H. Minimal Examples (seed records)
ا (ʾalif)
- phoneme: /ʔ/, long ā carrier; joining: right_only; abjad: 1.
- diacritics: all harakāt; hamza carrier allowed (أ/إ/ؤ/ئ/ء).
- morph: article ال, verb patterns IV (أفعل).
- lineage: ʼaleph → alpha/A.
- examples: قال /qāla/ (mater ā), أمن (hamza on alif).
ق (qāf)
- phoneme: /q/ (dialectal /g/); joining: dual; abjad: 100.
- morph: frequent C1/C2 root; heavy in telecom/energy Arabic loanwords.
- lineage: qoph → koppa/Q.
و (wāw)
- phoneme: /w/; mater of ū/ō; joining: right_only; abjad: 6.
- morph: conjunction و “and”, plural patterns (ـون).
- hamza host: ؤ.
(When we mint, every letter gets a full record like this.)
I. Endpoints to Generate Later (OpenAPI sketch)
POST /arlm/verify→ text in Arabic →{ normalized, decision, graphemeIntegrity, confusabilityRisk, joiningReport }GET /arlm/inventory→ sanctioned letters and rules; accent/hamza table.POST /arlm/transliterate→ Arabic ⇄ Latin/Greek (lossless flags).POST /arlm/shape→ produce legal forms (isolated/initial/medial/final) with proofs.
Headers downstream:X-ArLM-JoinPolicy, X-ArLM-Normalized, X-ArLM-ConfusableRisk, X-Glyph-Status: ⌗|Ξ|∴.
J. How this plugs your stack (recursive fit)
- GLM: ArLM is GLM’s Arabic pack (scripts, joins, diacritics, normalization).
- MLM/ELM: roots and patterns consume ArLM’s join legality + mater rules.

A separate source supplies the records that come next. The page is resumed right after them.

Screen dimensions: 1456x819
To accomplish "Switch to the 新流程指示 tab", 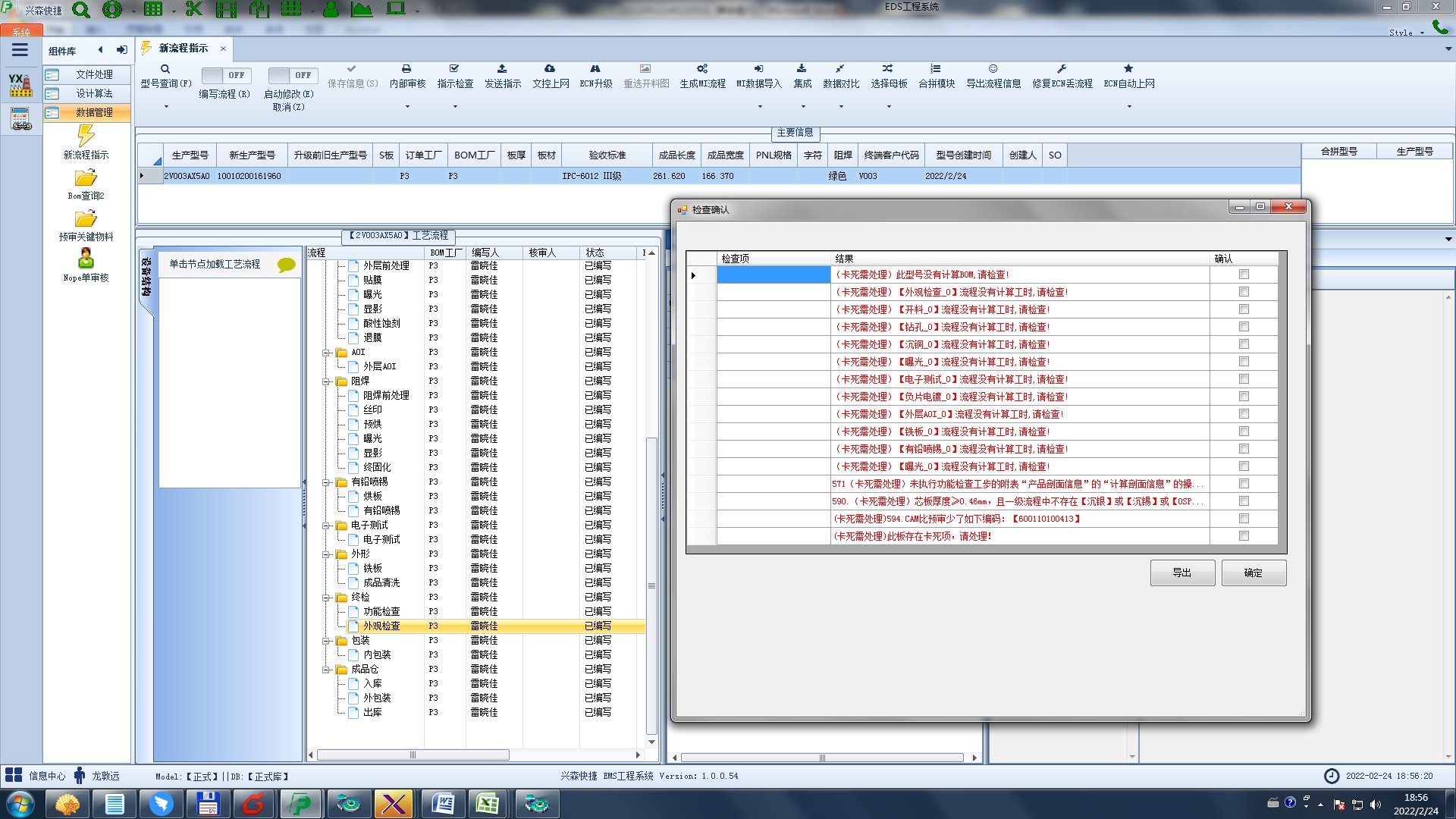I will click(x=183, y=49).
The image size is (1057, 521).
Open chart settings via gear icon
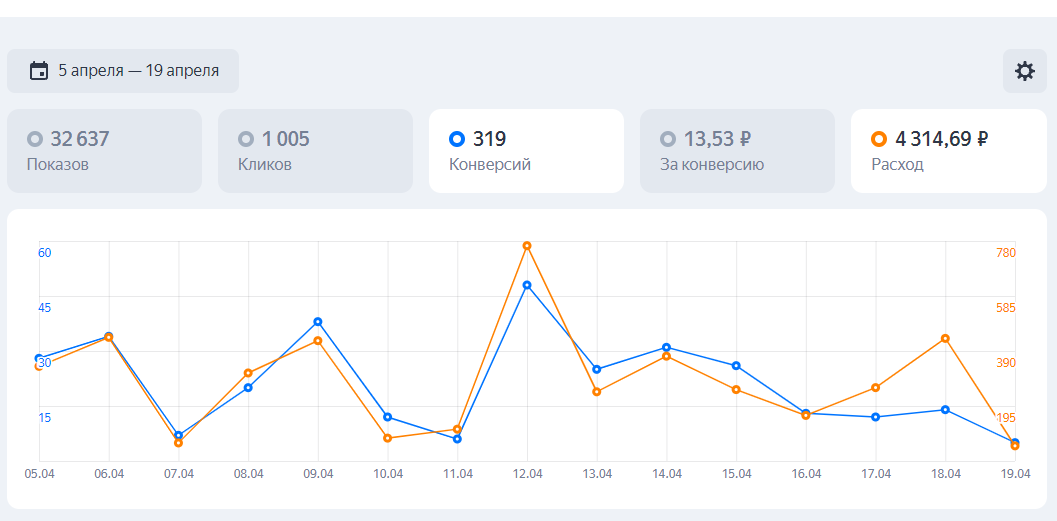1025,71
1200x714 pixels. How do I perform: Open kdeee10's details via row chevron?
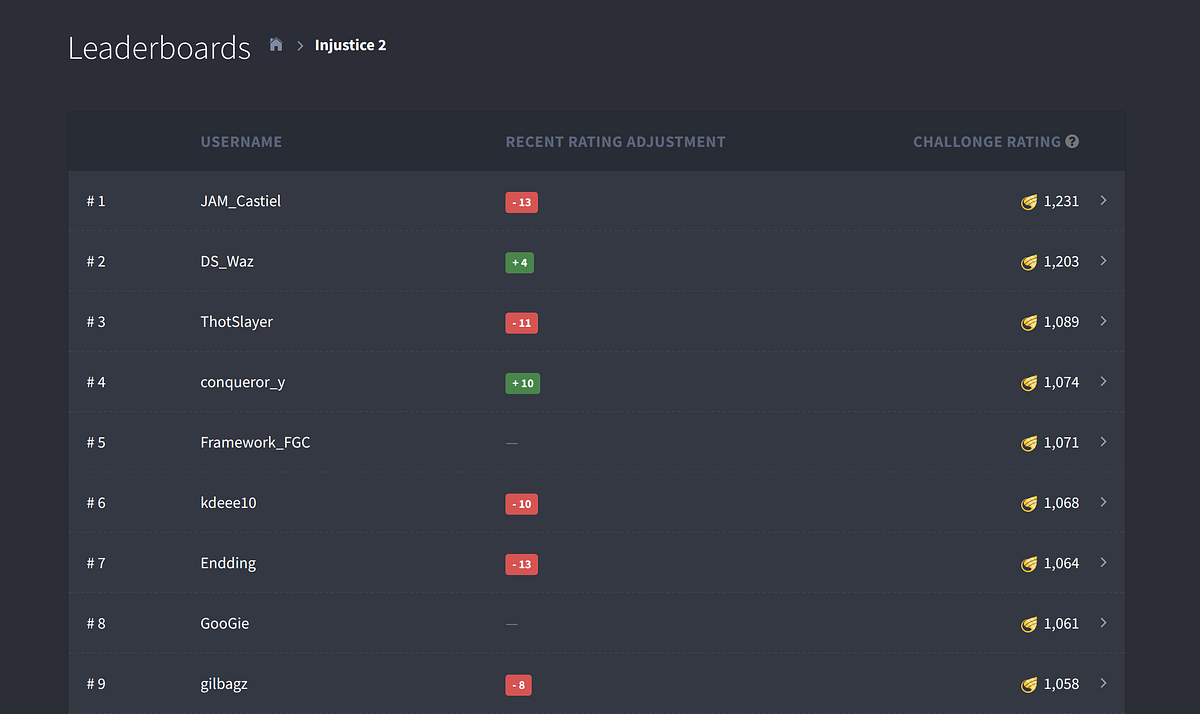1103,502
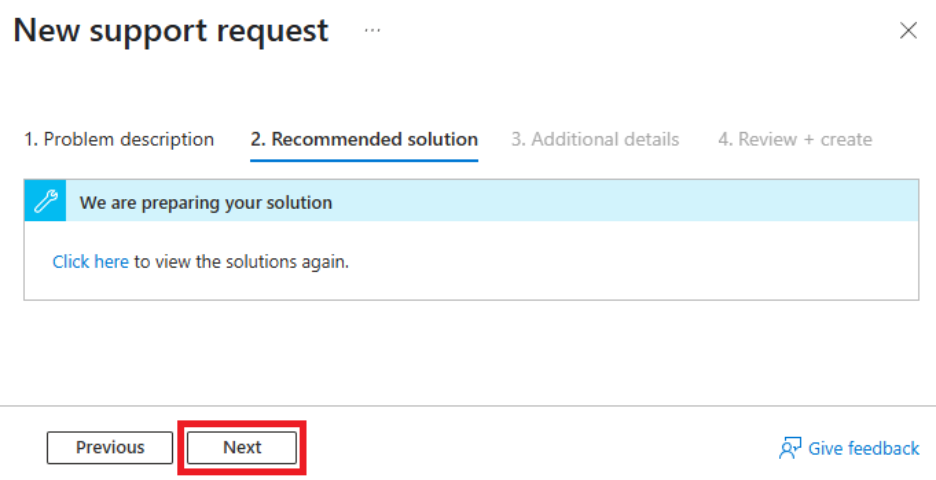The image size is (936, 480).
Task: Close the New support request pane
Action: pyautogui.click(x=908, y=30)
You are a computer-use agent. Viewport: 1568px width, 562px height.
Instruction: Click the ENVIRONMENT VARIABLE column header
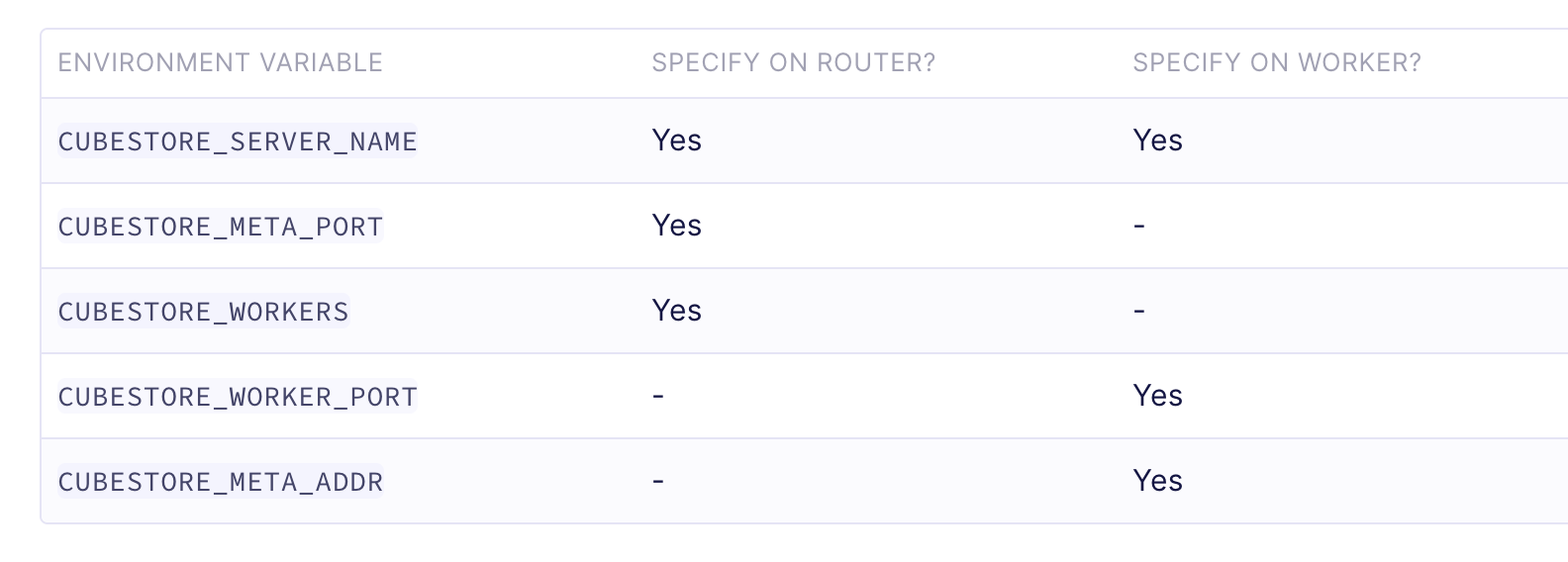tap(220, 63)
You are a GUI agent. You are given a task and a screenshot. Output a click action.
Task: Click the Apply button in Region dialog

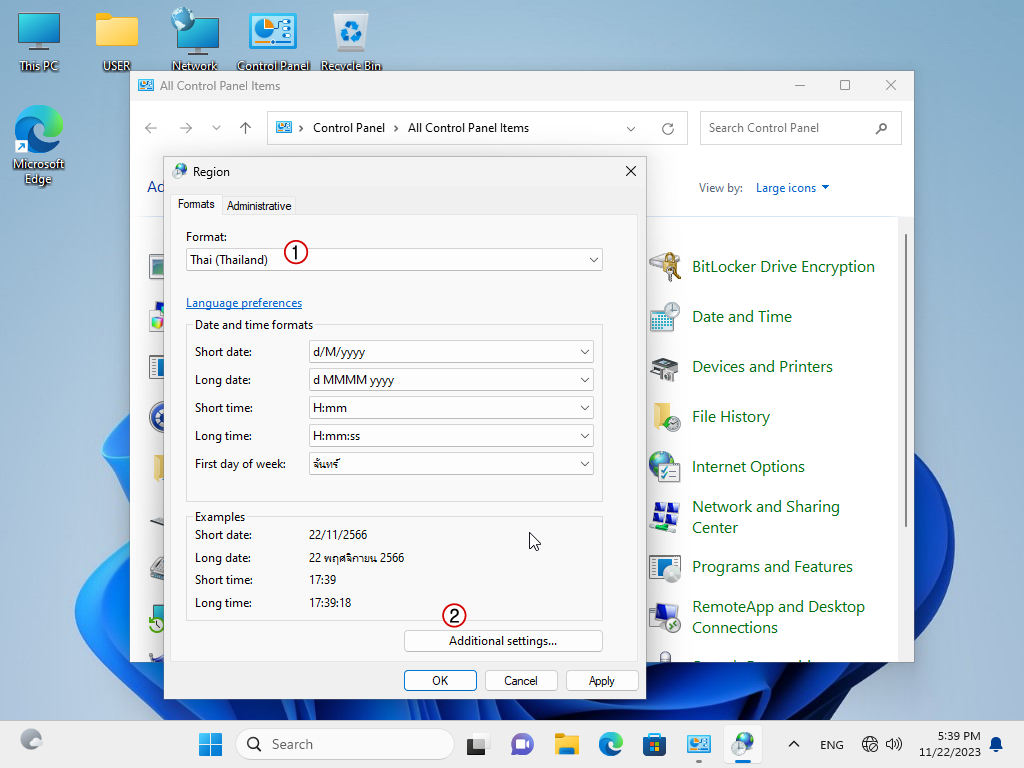(x=602, y=680)
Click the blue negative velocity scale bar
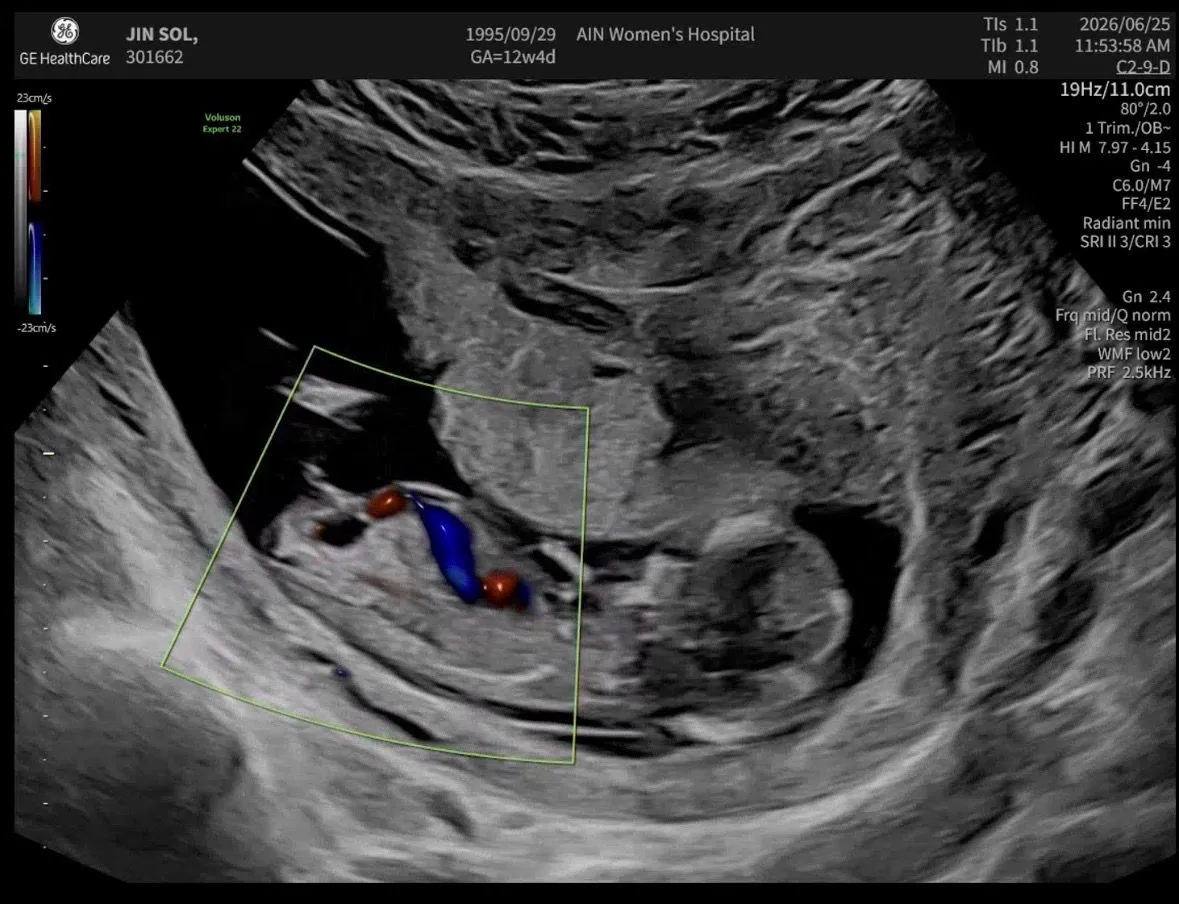This screenshot has height=904, width=1179. click(x=35, y=268)
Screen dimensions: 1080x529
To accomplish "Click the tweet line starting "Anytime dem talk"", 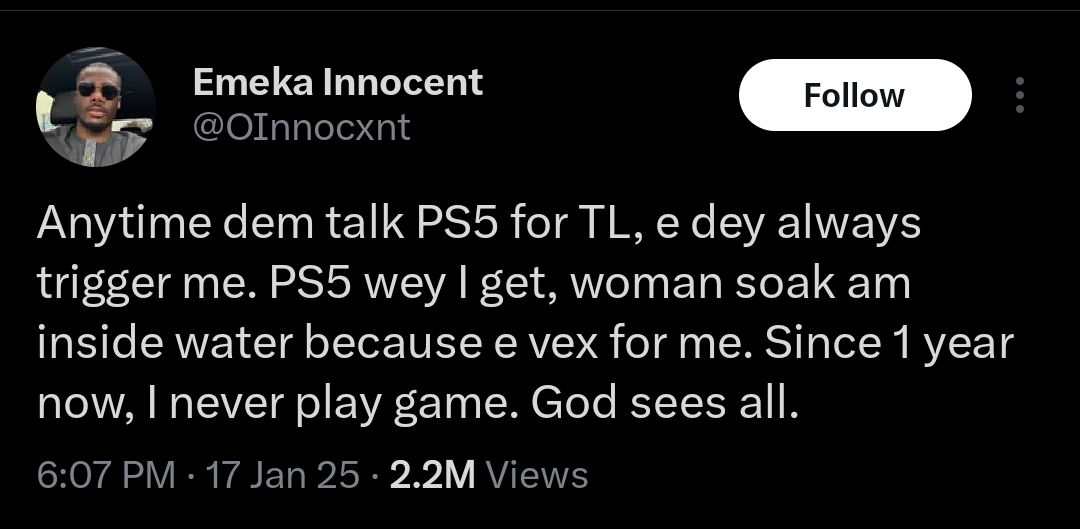I will tap(478, 224).
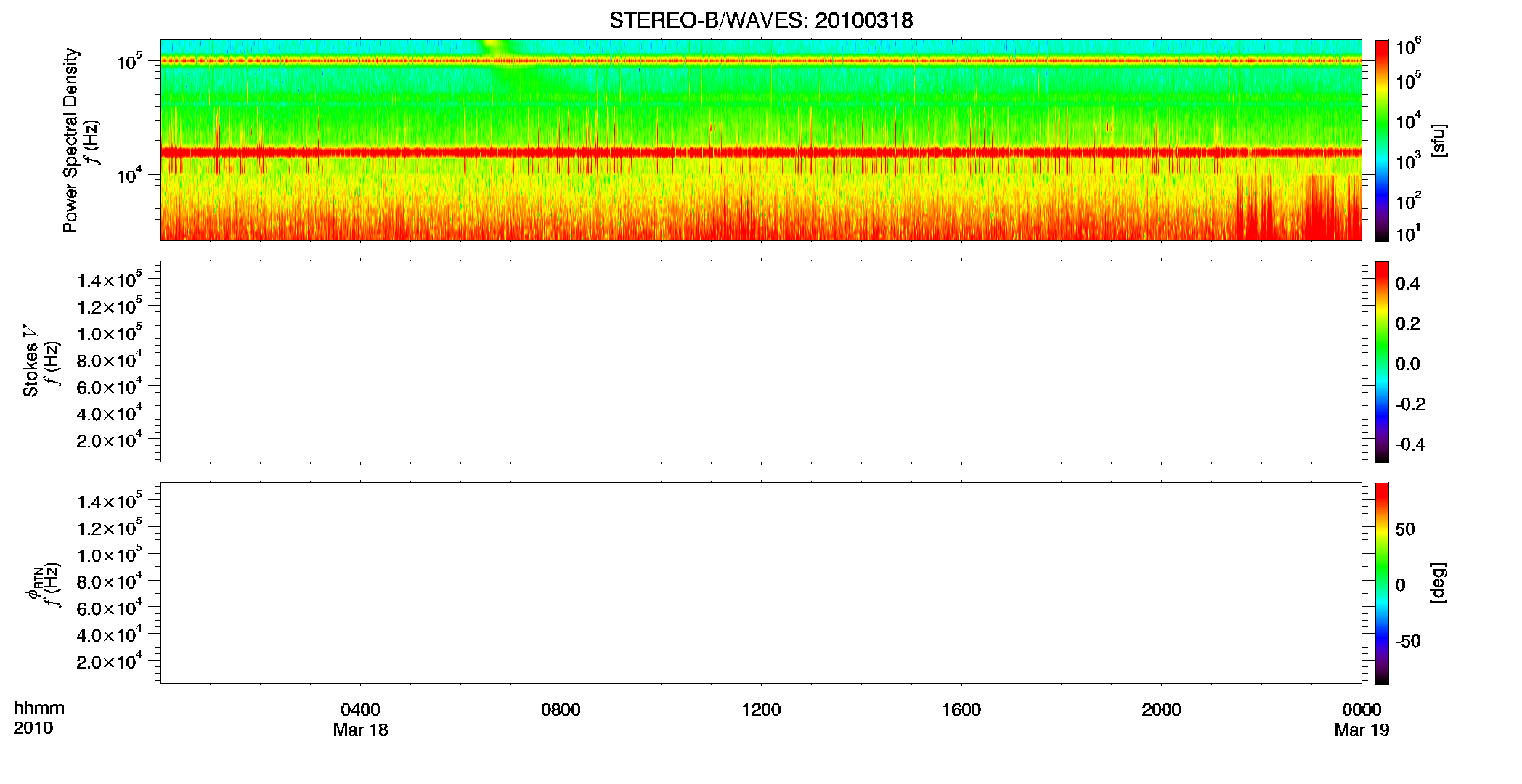Click the 2000 time axis label

[1161, 710]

- SDM: senses differentiate homographs using diacritics/hamza provenance.
- ILM: lineage tables let you transpose to Hebrew/Greek/Phoenician/Latin teaching materials.
- PLM: channel policies (web, PDF, signage) enforce render portability.
- LM/logM: claims about transliteration, etymology, or safety ship with Proof Cards and receipts.
- ALM: uses ArLM checks before any Arabic-surface publication.
K. Acceptance Criteria (done = done)
- All 28 letters encoded with full records; auxiliary signs covered (hamza, tāʾ marbūṭa, alif maqṣūra, lam-alef).
/arlm/verifycatches illegal clusters, bidi hazards, and confusables; proposes safe remaps.- Transliteration round-trips where lossless; loss flagged where not.
- Morph hooks enable lawful root & pattern generation.
- Lineage map compiles; cross-script demos pass.